[[ Input open ]]

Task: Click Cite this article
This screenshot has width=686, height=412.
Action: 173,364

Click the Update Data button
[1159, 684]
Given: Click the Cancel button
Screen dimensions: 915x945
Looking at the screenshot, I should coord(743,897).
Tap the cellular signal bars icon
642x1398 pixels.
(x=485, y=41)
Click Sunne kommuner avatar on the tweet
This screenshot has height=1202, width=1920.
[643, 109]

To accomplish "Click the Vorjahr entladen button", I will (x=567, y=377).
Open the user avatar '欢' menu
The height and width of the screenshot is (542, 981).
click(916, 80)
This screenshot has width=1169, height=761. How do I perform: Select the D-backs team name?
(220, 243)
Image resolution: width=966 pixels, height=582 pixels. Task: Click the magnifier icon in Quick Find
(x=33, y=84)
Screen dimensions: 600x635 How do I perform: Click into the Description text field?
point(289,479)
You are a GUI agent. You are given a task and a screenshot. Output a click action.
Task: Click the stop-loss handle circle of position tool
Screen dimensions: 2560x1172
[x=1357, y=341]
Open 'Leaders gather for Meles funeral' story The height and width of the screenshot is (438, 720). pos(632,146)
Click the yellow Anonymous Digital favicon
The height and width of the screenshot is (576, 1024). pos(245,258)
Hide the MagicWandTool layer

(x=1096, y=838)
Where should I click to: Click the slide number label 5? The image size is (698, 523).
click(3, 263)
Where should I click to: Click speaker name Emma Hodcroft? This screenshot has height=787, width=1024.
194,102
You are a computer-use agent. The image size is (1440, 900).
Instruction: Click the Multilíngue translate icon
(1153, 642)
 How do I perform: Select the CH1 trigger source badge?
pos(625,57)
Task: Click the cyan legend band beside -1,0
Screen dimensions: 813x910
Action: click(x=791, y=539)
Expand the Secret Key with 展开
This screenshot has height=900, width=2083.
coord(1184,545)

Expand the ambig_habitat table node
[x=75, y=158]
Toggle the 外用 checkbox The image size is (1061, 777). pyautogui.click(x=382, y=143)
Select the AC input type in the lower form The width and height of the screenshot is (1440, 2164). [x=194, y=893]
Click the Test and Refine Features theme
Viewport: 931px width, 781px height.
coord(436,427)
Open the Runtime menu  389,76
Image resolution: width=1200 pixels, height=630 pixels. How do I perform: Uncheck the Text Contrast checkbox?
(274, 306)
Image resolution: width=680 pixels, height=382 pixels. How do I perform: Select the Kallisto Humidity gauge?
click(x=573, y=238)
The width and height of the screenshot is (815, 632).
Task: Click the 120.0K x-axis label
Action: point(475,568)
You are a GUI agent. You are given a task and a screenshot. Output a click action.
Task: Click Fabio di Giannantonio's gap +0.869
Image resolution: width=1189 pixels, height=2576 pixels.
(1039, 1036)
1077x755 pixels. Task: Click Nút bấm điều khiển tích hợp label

[[ Input closed ]]

Problem:
Only the lines from the one holding "Select the AC" to the end of the entries above belong in the answer, each copied exactly.

Answer to the exercise:
Select the AC input type in the lower form The width and height of the screenshot is (1440, 2164). [x=194, y=893]
Click the Test and Refine Features theme
Viewport: 931px width, 781px height.
coord(436,427)
Open the Runtime menu  389,76
Image resolution: width=1200 pixels, height=630 pixels. How do I perform: Uncheck the Text Contrast checkbox?
(274, 306)
Image resolution: width=680 pixels, height=382 pixels. How do I perform: Select the Kallisto Humidity gauge?
click(x=573, y=238)
The width and height of the screenshot is (815, 632).
Task: Click the 120.0K x-axis label
Action: point(475,568)
You are a GUI agent. You are given a task and a screenshot. Output a click action.
Task: Click Fabio di Giannantonio's gap +0.869
Image resolution: width=1189 pixels, height=2576 pixels.
(1039, 1036)
1077x755 pixels. Task: Click Nút bấm điều khiển tích hợp label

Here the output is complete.